**WHAT THE TASK ASKS:** Restate word for word the entries below, starting with the line with "Screen dimensions: 989x656" and continuing through the line with "Given: Tap the Froedtert Pharmacy logo". Include both of those lines and no others.

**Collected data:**
+--

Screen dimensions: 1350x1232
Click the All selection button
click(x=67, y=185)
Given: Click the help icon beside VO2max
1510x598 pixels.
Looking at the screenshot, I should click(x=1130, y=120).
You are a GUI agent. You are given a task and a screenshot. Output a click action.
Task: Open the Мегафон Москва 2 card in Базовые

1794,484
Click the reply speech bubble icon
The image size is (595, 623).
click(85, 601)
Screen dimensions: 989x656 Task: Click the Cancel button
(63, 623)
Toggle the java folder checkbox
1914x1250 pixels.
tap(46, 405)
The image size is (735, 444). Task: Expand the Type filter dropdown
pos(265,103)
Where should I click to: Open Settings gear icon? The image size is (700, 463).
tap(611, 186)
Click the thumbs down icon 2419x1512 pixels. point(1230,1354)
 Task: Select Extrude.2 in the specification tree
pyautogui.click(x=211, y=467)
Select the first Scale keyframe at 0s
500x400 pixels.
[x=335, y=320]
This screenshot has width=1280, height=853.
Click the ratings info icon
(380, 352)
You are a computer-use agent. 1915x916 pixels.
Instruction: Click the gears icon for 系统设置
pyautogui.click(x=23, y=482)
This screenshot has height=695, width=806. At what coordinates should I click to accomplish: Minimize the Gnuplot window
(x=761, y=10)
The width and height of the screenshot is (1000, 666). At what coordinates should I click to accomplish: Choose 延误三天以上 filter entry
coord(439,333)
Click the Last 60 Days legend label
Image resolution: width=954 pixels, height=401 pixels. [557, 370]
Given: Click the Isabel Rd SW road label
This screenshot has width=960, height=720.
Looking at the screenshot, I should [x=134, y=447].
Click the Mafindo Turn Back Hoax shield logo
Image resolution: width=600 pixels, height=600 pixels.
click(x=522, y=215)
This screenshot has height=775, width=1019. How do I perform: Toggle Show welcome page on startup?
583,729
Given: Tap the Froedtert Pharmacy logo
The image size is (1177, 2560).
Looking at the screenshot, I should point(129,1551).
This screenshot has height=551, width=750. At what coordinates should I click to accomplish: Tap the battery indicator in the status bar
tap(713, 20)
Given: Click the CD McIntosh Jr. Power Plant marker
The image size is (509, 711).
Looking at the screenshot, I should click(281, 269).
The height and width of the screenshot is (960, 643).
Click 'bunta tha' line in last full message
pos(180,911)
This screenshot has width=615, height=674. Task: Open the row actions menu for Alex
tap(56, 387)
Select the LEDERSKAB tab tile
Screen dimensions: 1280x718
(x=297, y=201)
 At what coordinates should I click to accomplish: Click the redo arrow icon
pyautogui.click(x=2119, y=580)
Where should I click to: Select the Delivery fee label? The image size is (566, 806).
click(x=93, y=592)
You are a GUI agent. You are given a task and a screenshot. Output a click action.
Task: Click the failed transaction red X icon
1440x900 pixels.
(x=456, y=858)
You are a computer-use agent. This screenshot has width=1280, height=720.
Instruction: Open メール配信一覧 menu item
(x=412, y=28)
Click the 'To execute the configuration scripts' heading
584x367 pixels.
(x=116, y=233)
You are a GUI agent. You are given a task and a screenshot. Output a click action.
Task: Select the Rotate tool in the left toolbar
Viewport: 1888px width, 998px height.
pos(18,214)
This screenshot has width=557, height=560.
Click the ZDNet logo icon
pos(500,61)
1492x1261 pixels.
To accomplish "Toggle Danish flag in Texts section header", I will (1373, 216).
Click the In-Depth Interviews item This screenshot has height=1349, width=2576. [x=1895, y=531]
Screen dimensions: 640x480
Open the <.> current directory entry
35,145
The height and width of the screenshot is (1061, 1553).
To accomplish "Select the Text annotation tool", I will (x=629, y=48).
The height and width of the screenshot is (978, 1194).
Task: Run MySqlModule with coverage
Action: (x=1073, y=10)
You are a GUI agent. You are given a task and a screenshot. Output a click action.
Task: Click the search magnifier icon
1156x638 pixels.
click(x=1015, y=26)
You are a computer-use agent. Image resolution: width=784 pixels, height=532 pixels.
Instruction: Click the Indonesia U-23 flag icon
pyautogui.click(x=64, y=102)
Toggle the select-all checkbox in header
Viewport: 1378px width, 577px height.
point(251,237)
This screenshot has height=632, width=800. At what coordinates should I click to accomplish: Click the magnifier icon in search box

+--

**WORKED SOLUTION:**
Screen dimensions: 989x656 Task: Click the Cancel button
(63, 623)
Toggle the java folder checkbox
1914x1250 pixels.
tap(46, 405)
The image size is (735, 444). Task: Expand the Type filter dropdown
pos(265,103)
Where should I click to: Open Settings gear icon? The image size is (700, 463).
tap(611, 186)
Click the thumbs down icon 2419x1512 pixels. point(1230,1354)
 Task: Select Extrude.2 in the specification tree
pyautogui.click(x=211, y=467)
Select the first Scale keyframe at 0s
500x400 pixels.
[x=335, y=320]
This screenshot has width=1280, height=853.
Click the ratings info icon
(380, 352)
You are a computer-use agent. 1915x916 pixels.
Instruction: Click the gears icon for 系统设置
pyautogui.click(x=23, y=482)
This screenshot has height=695, width=806. At what coordinates should I click to accomplish: Minimize the Gnuplot window
(x=761, y=10)
The width and height of the screenshot is (1000, 666). At what coordinates should I click to accomplish: Choose 延误三天以上 filter entry
coord(439,333)
Click the Last 60 Days legend label
Image resolution: width=954 pixels, height=401 pixels. [557, 370]
Given: Click the Isabel Rd SW road label
This screenshot has width=960, height=720.
Looking at the screenshot, I should [x=134, y=447].
Click the Mafindo Turn Back Hoax shield logo
Image resolution: width=600 pixels, height=600 pixels.
click(x=522, y=215)
This screenshot has height=775, width=1019. How do I perform: Toggle Show welcome page on startup?
583,729
Given: Tap the Froedtert Pharmacy logo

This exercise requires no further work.